The following is a summary of the “A review of current rehabilitation practices and their benefits in patients with multiple sclerosis,” published in the January 2023 issue of Multiple Sclerosis and Related Disorders by Lodice, et al.

Demyelination of the central nervous system nerves is a hallmark of multiple sclerosis (MS). This chronic, disabling disease causes patients to lose the capacity to carry out routine tasks gradually. Because of the incurability of the disease, patients must rely on rehabilitation therapy to help them regain or maintain function and enhance their physical, mental, and social health. Due to the wide variety of MS symptoms, there is no uniform model of care in place at present.
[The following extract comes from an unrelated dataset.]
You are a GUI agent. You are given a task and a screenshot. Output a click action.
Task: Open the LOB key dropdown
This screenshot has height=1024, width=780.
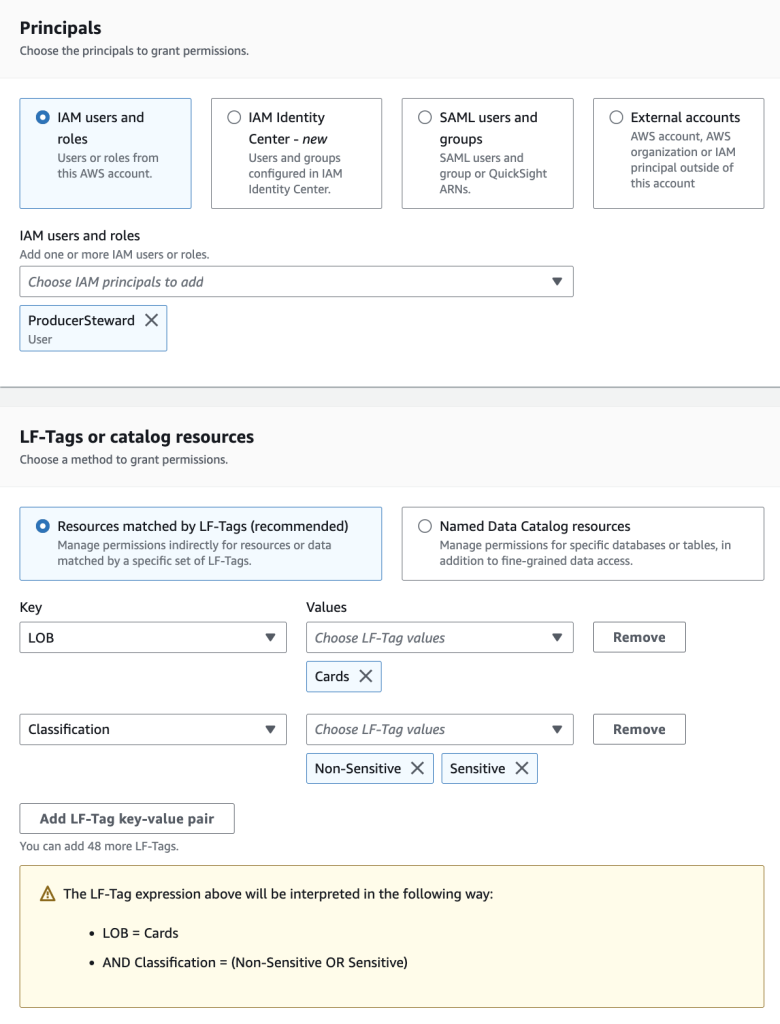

Physical rehabilitation techniques, such as balance and gait treatment, speech and respiratory rehabilitation, and occupational therapy, are also accessible. Exercise-based therapies have been shown to have multiple benefits for people with MS, contrary to common belief. These benefits include a reduction in the risk of cardiovascular disease and an increase in cognitive function, and a reduction in the severity of MS-related physical symptoms. 
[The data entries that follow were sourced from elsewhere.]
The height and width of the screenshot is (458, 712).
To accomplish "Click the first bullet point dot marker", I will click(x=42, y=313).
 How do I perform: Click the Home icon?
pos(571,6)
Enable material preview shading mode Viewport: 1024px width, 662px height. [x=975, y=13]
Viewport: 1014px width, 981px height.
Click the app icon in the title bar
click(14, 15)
The benefits of cognitive rehabilitation therapy can be broken down into two categories: compensatory rehabilitation, which aids in cognitive functioning, and restorative rehabilitation, which aids in memory. In addition, non-invasive procedures like cranial stimulation and other forms of stimulation rehabilitation, such as focused muscle vibration therapy, may help patients regain mobility through excitation therapies. Robot-assisted gait therapy and telerehabilitation are more innovative rehabilitation technologies that will become increasingly important in the next years. Both in- and out-patient care settings have been proven useful, with certain patients being more suited to a particular setting, and the composition of the care team has been found to affect patient outcomes. Patients are encouraged to establish a relationship with a single point of care, but it is recommended that they work with a multidisciplinary care team and undergo regular reassessments to manage their symptoms better as they evolve. 
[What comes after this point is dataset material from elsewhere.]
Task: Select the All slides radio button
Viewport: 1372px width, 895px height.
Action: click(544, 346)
Several aspects of rehabilitation have been identified, and it is clear that they play a crucial role in producing positive results. Patient involvement in treatment, goal setting with a multidisciplinary care team, and a guiding-light purpose for the patient that centers on realizing their individual potential and making progress through a specialized strategy are all essential parts of an integrated, patient-centered care model. In addition, the importance of a measurable increase in activity and involvement and a decrease in impairment is emphasized by the results measurement, which is the last but most important aspect of rehabilitation. Generally, it is difficult to make comparisons due to the need for more standardization in outcome metrics. This is especially crucial when contrasting established medical practices with experimental forms of therapy. However, within the larger field of rehabilitation therapy, it is evident that MS patients can benefit from rehabilitation techniques; physically, intellectually, and socially.